>> START Given entries
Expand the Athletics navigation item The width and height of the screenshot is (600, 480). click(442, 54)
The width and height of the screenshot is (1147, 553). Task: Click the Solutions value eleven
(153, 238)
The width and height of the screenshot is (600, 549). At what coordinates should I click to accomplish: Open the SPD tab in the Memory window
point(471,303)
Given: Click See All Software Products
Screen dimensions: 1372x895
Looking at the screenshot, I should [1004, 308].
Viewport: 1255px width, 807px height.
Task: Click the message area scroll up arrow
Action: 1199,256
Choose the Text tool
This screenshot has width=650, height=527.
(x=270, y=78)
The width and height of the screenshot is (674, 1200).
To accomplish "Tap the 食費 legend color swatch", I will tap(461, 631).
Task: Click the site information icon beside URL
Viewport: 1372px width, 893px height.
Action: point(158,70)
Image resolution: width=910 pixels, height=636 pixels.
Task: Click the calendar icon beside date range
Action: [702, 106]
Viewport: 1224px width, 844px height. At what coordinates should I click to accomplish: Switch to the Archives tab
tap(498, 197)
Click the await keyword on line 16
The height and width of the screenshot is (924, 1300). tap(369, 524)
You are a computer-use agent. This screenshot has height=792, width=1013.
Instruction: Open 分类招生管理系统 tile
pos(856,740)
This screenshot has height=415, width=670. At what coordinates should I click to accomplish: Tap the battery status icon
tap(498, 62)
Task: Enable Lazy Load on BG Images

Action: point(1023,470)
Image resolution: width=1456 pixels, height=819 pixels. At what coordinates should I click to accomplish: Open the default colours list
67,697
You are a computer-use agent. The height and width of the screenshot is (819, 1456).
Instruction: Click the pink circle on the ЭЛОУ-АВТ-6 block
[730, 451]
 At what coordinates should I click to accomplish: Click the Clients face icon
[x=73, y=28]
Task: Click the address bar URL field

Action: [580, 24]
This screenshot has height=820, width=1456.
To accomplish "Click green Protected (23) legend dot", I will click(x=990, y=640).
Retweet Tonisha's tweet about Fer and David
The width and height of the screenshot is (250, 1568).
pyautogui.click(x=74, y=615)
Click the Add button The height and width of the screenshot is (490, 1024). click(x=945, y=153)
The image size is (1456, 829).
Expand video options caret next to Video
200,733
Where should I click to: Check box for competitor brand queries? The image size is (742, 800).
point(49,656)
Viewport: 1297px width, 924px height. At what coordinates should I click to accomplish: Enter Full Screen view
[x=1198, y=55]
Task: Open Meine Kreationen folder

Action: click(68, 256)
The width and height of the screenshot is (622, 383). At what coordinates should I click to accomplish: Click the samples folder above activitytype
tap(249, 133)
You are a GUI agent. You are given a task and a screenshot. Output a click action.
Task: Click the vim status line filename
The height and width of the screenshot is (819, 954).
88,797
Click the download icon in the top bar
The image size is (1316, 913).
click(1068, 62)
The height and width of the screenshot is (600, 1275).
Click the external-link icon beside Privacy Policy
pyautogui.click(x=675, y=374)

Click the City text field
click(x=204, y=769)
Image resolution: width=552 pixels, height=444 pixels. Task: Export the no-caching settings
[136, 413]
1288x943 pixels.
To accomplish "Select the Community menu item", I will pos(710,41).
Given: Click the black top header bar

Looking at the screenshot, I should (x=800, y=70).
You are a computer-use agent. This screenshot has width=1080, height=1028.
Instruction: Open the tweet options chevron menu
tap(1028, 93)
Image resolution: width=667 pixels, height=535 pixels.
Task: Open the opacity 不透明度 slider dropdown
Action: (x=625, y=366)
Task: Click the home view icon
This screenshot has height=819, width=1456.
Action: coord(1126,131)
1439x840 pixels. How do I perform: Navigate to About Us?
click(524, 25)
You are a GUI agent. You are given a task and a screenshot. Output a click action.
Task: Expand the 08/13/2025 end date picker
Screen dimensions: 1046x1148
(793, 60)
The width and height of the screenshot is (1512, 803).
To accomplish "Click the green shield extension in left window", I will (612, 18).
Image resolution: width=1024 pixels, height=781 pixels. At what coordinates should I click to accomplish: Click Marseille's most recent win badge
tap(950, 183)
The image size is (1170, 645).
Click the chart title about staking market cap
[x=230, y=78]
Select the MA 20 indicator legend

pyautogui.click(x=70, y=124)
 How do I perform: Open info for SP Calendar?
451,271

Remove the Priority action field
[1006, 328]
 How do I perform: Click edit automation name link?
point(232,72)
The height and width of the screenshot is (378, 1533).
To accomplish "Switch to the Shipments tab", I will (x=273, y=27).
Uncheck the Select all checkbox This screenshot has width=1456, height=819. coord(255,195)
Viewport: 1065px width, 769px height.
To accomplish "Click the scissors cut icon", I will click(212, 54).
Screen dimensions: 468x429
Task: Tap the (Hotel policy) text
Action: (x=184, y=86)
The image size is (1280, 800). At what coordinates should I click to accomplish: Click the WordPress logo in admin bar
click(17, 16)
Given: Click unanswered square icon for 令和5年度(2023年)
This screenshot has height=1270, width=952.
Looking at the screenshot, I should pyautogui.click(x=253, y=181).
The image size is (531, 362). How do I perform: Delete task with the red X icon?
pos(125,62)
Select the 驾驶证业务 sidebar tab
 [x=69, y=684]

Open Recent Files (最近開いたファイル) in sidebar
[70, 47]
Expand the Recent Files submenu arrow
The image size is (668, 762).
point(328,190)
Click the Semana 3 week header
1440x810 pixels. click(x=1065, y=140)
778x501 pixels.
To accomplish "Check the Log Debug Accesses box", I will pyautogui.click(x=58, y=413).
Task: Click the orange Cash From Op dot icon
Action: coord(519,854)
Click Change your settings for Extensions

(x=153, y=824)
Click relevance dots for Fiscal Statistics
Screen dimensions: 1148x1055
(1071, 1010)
>> END Given entries
* **Exercise task**
Can you put the lines between the one holding "Click the await keyword on line 16" and the one holding "tap(498, 62)", inclusive, into a two-column CSV with the columns instruction and coordinates? Each row should have one instruction and its coordinates, each in a single quoted field with line breaks replaced by spaces.

* **Worked solution**
instruction,coordinates
"Click the await keyword on line 16","The height and width of the screenshot is (924, 1300). tap(369, 524)"
"You are a computer-use agent. This screenshot has height=792, width=1013. Instruction: Open 分类招生管理系统 tile","pos(856,740)"
"This screenshot has height=415, width=670. At what coordinates should I click to accomplish: Tap the battery status icon","tap(498, 62)"